3. A blogger commented , “Regards your room area example, if both length and width are measured by a person who makes the same direction of error on each measurement -- so that both are either too high or too low -- then the area will not only have almost twice the percentage error of either measurement, it will, on average be too high.” Do you agree with all, or part of, this statement?
4. The author described a 1991 court case in which an Alaskan man failed a bar exam and “missed by 0.5 point the threshold needed for a re-evaluation of his test.” The man claimed that, since the essays were graded with integers, his score should have been rounded up to the next integer. Although the man lost the case, the Alaska Supreme Court found his argument “convincing from a purely mathematical standpoint.” A blogger argued  that there are an infinite number of significant digits in counts (e.g., 1.000…), because “the error in the value of these numbers is ZERO,” and so arithmetic results “can be rounded to as many sig figures as you want to.” Do you agree with the Alaskan man or with the blogger?
All that jazz?
“Can Jazz Be Saved?”
by Terry Teachout, The Wall Street Journal, August 9, 2009
Based on the National Endowment of the Arts’ 2008 Survey of Public Participation in the Arts , popular interest in jazz on the part of adult Americans appears to be experiencing a serious decline. The study was conducted “in participation with” the U.S. Census Bureau.
Several causes for concern about the future of jazz are a general decrease in attendance in at least one jazz performance per year (down from about 11% to 8% for the period 2002-2008) and an increase in the median age of those who do attend (up from 29 to 46 years for the period 1982-2008).
Supplementary materials  include a brochure, trend tables (1982-2008), survey instrument, data user’s guide with information on the survey design and procedures, and raw data file.

DATA SEGMENT
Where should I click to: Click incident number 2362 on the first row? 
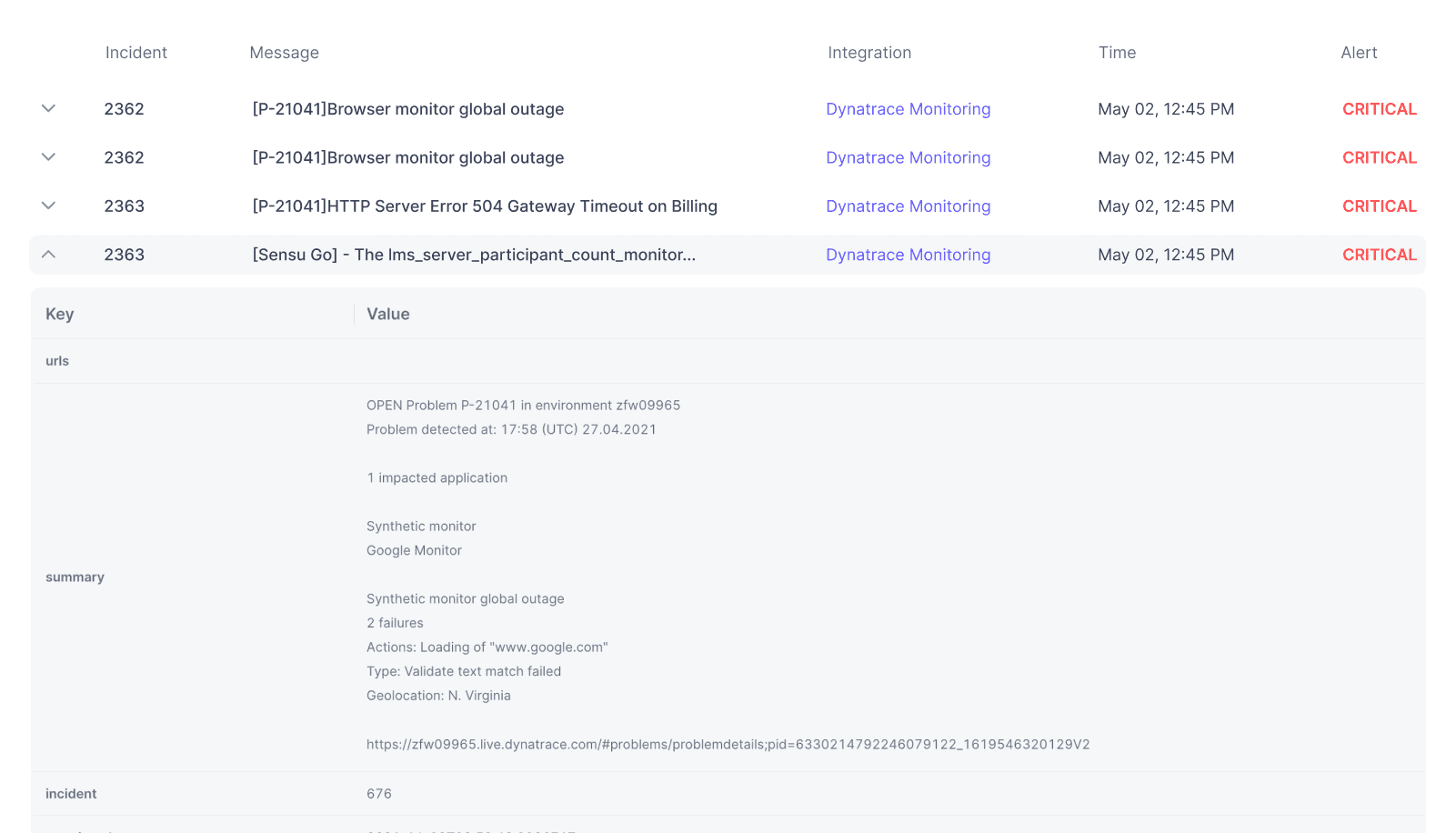(124, 108)
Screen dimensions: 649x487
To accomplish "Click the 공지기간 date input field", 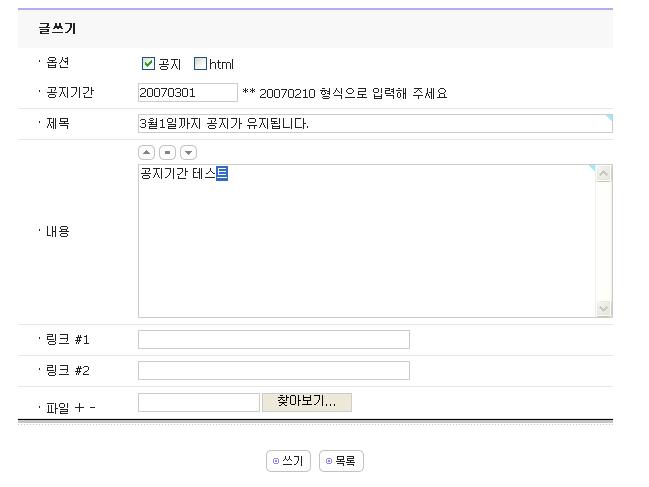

ASSIGNMENT
Quote the passage word for word, starting at "All that jazz?" and ending at "U.S. Census Bureau.". None of the material is needed here.

EXERCISE ANSWER
All that jazz?
“Can Jazz Be Saved?”
by Terry Teachout, The Wall Street Journal, August 9, 2009
Based on the National Endowment of the Arts’ 2008 Survey of Public Participation in the Arts , popular interest in jazz on the part of adult Americans appears to be experiencing a serious decline. The study was conducted “in participation with” the U.S. Census Bureau.